The next example was even more disturbing. He offered up a question that he thought was tailored to his audience, that we should all know. The question postulated a simple gene m that had a purely maternal effect, and that, when no wildtype alleles were present, caused embryonic lethality. He had a table with the genotypes of a cross:

The correct answer is that it is alive, of course—in a purely maternal effect gene, all that matters is the genotype of the mother, and that last individual's genotype means that all of its progeny will die, but it itself is fine.

Strangely enough, half the audience got the answer wrong.

Now, I thought that was a result worth pursuing. What does it mean? Are the clickers very poor signal transmission devices with an extremely high error rate? Was there something about the question that was poorly worded, so that even though the audience understood the concept thoroughly, they were misled? Were the attendees so burned out by the deluge of information they'd received in this meeting that their brains were no longer functional? Was the topic so uninteresting that they'd paid little attention to what was asked? Or is the developmental biology audience so diverse that many have no background at all in genetics? That latter possibility isn't at all unreasonable, and I could imagine lots of people could get into development with knowledge of biochemistry or systematics or classical embryology and so forth, where they might not ever encounter the magical words "maternal effect"...but I'd like to know that. That's the kind of information that could be useful when giving presentations to professional groups like this.

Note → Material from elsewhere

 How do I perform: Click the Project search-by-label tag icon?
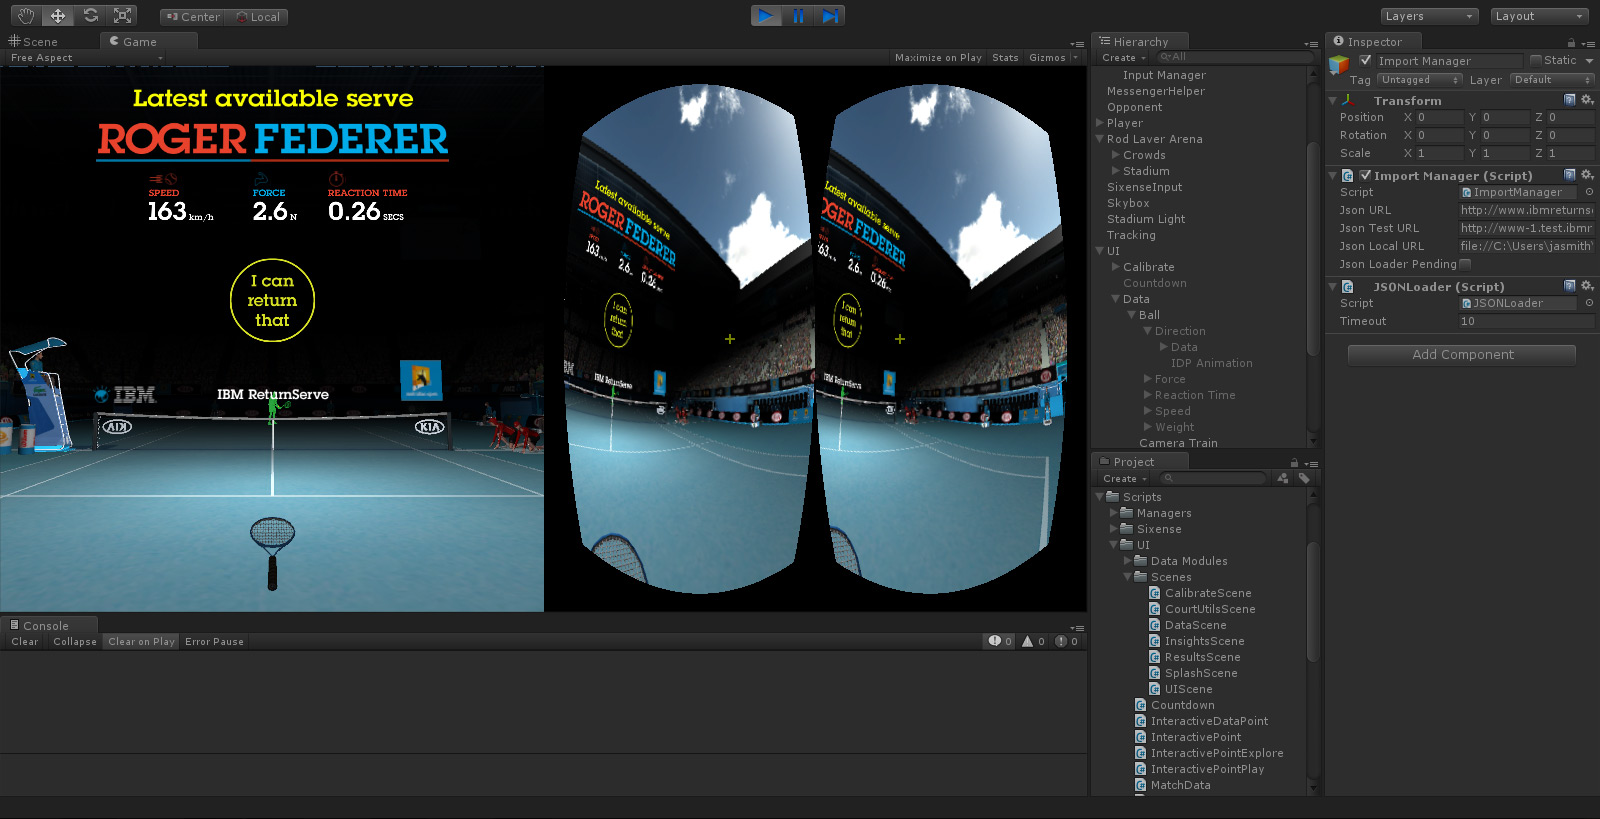click(x=1303, y=479)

But no, Wood just moved on. There was a ripple of murmuring across the room, but the subject was quickly abandoned. That also had me wondering...I was a bit disturbed that something I took for granted may not have been common currency in a large group of my colleagues. Why was I bothered? Why weren't we willing to discuss this? Do I treat the ignorance of my peers with more circumspection than I do that of my students? If the question had been in some basic concept of, say, biochemistry, which was outside my field of expertise, would I also be uncomfortable discussing the matter if I'd gotten it wrong?

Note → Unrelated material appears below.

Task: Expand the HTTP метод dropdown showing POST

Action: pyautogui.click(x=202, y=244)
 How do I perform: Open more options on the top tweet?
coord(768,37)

The scary thing about these feedback devices, I could see, was that they could easily produce unexpected results, and send your carefully planned lecture skittering down surprising paths. That sounds fun! I was disappointed that this presentation wasn't going to allow that to happen, but the potential is definitely there.

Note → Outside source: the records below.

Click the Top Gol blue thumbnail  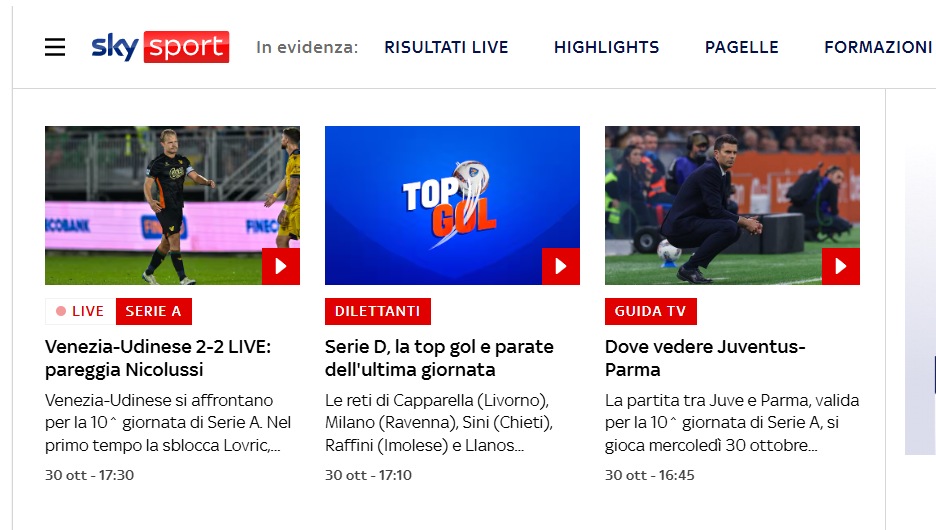click(x=452, y=205)
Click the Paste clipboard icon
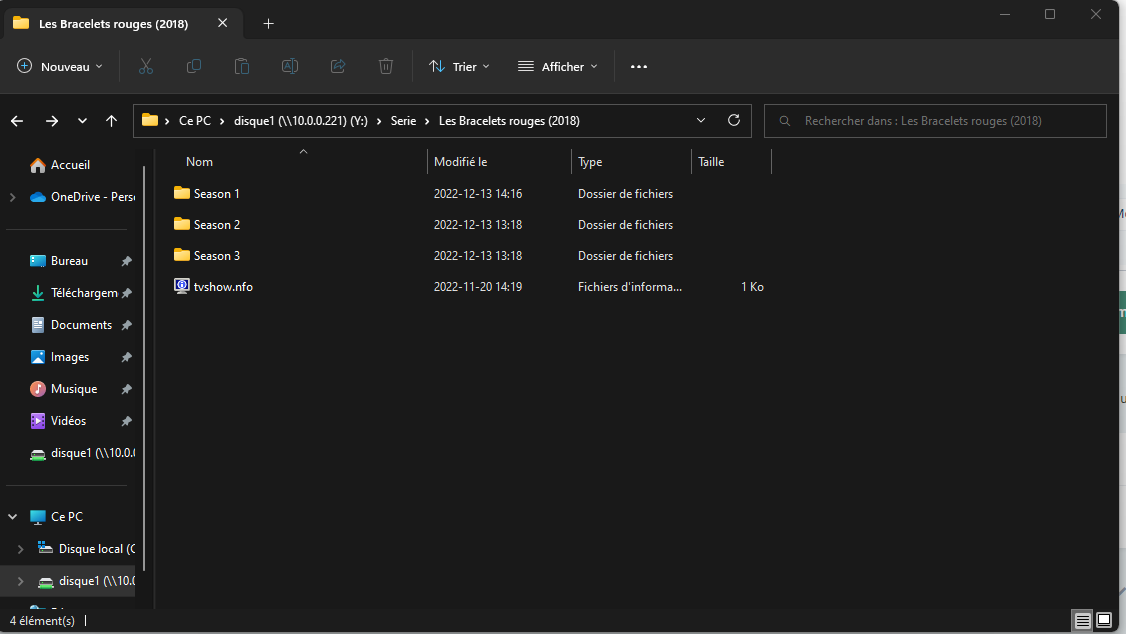The height and width of the screenshot is (634, 1126). 242,66
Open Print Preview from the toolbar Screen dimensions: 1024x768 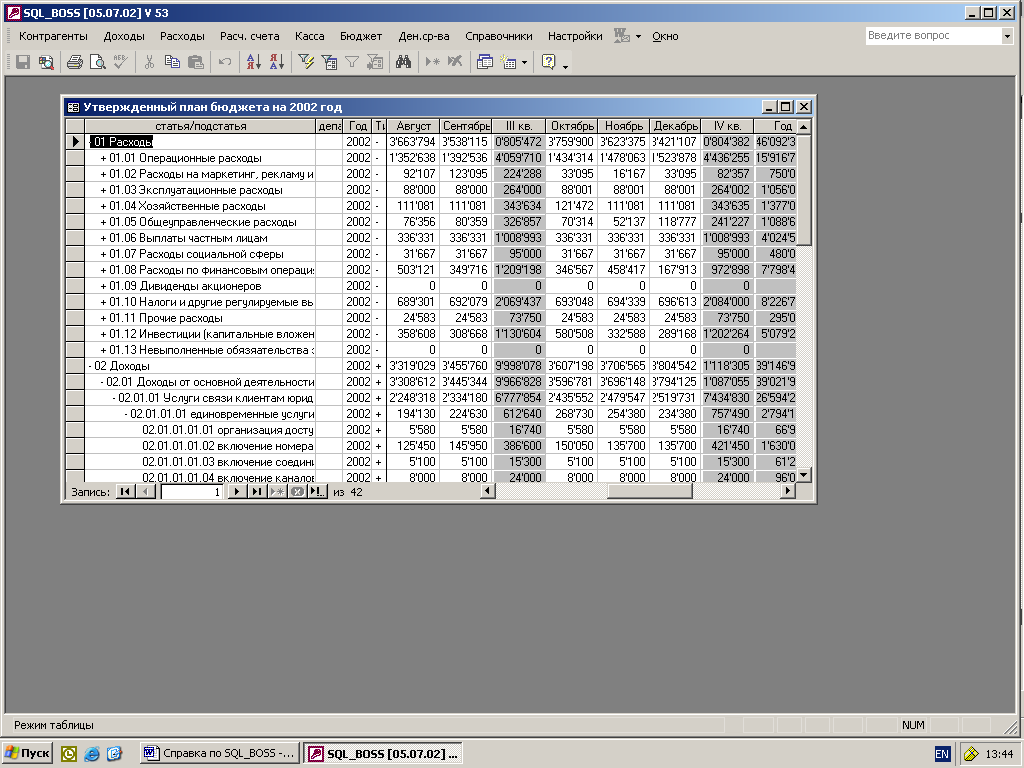point(97,62)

The remainder of the session was good, but not quite as thought-provoking. Phillips described some amazing work he's been doing at Bowdoin, generating online course materials that were tailored to student's preferred learning styles, and using virtual worlds for lab work (students could wander around an island, collecting statistics and life history data from trees they bumped into, for instance—it wasn't anywhere near Halo or Unreal Tournament quality graphics, but the idea was provocative.) Unfortunately, he didn't say a word about how we peons could implement this idea in our classes, so it seemed a bit unapproachable. Klymkowsky ended the session with a description of a project that Wood had mentioned earlier: the development of a biology concept list and inventory. It sounds like it's a year or so away from general release, but they're working on it publicly, at bioliteracy.net.